Twenty years ago, José Luis Novo was applying for a job in Annapolis.
It was just two years after the Annapolis Symphony Orchestra had decided to part ways with the only Black conductor in its history, voting against renewing his contract over declining ticket sales.
Among the questions the search committee asked Novo, one stands out in his memory.
“They said, ‘We would like to offer you the job, but we are afraid that you are too progressive for our audience,’ ” Novo recalled. “And maybe they asked me, ‘How would you approach that?’ ”
“And I said, ‘Well, that’s a good point.’ I said, ‘I will depart from where your audience is right now.’ ”
Annapolis is a city with a racist past. There’s just no nice way of saying that. It was a marketplace for enslaved people; it carries the burden of lynchings and a long record of discrimination, both overt and subtle.
The arts, well, have always had their own problems.
Despite a widespread fondness for past glories like the music of Carr’s Beach, a segregated resort where renowned Black musicians performed, diversity in arts can be hard to find in Annapolis.
“Once upon a time, there was like nothing,” said Darin Gilliam, an arts promotor and educator who is part owner of ArtFarm Studios. “There was, I mean, nothing.”
An Annapolis High School graduate, she came home from college in the early 2000s and joined arts advocacy groups, only to find she was the only person of color involved.
“I mean, every single event — every single event — there was not a person of color leading it,” Gilliam said. “There was not a person of color attending, and it was kind of depressing.”
This weekend, two guest artists will appear in the Annapolis Symphony’s Masterworks Series. While neither is a first, their appearance represents both progress and the challenges in diversifying local arts.

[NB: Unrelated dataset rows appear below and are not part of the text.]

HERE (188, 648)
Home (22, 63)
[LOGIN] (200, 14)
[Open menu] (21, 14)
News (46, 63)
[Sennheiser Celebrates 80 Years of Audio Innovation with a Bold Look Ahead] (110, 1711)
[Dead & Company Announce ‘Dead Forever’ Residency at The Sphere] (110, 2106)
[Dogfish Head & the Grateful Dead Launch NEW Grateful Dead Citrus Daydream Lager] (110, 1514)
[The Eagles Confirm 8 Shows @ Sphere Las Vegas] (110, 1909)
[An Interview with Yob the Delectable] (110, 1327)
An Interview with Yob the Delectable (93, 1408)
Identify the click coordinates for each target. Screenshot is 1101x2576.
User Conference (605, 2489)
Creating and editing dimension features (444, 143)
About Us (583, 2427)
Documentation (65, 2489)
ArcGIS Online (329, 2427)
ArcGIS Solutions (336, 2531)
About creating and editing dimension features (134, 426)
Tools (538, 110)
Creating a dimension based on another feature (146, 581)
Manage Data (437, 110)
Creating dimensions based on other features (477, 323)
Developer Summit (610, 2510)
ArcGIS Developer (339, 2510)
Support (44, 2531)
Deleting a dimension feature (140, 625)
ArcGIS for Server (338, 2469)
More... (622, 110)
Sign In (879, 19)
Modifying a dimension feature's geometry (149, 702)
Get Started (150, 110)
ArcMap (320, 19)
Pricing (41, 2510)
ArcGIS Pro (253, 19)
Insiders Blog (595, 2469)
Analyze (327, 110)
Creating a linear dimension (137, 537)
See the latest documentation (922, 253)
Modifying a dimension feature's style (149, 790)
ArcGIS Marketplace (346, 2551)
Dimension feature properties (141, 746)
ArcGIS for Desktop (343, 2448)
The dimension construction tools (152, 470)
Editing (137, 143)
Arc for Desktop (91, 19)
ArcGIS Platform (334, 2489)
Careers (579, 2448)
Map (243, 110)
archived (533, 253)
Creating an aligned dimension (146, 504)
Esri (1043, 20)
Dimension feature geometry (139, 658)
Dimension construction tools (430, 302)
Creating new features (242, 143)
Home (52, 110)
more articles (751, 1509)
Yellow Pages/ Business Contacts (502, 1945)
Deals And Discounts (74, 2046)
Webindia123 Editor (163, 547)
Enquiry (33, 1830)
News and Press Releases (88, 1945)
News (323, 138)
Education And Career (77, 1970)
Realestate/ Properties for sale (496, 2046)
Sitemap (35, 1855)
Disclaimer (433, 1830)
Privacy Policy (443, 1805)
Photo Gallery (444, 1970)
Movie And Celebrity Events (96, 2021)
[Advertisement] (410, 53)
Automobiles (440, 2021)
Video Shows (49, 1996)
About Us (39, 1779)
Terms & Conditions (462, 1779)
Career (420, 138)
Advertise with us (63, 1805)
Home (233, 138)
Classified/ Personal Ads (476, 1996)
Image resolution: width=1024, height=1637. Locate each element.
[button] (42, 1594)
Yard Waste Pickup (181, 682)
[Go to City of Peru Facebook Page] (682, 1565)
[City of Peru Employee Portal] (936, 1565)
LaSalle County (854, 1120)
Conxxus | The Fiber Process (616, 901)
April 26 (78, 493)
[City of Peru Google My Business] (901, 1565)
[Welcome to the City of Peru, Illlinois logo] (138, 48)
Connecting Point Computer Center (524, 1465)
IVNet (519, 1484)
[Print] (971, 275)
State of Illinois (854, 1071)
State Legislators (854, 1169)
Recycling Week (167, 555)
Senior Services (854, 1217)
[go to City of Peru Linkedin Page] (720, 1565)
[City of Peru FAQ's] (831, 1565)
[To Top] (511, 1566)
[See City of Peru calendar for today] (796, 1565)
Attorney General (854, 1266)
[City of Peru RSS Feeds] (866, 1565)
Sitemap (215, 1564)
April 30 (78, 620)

Korean American composer Nicky Sohn will premiere her first symphony, commissioned by the ASO through a California program that gives young composers a chance to work on a grand scale. Then Awadagin Pratt will perform Beethoven’s Piano Concerto No. 4., a traditional piece for orchestral music interpreted by something of a rarity — a successful classical pianist, educator and conductor who is not only Black but who has made confronting racism part of his art.
“One of the things that orchestras get criticized very often for is that we don’t change easily and we are kind of elitist,” Novo said. “For my whole tenure with the Annapolis Symphony, I’ve been fighting that from the start.”
Annapolis has more than the symphony. It is a small-town cultural arts center, where dozens of small stages host a variety of musical genres. Eight performing arts companies put on multiple productions each year. Dozens of galleries and museums expand the visual arts beyond boat paintings.
Maryland Hall, the biggest stage in town, seats 725. Plans for public art works can generate enormous interest. The city has had two poets laureate.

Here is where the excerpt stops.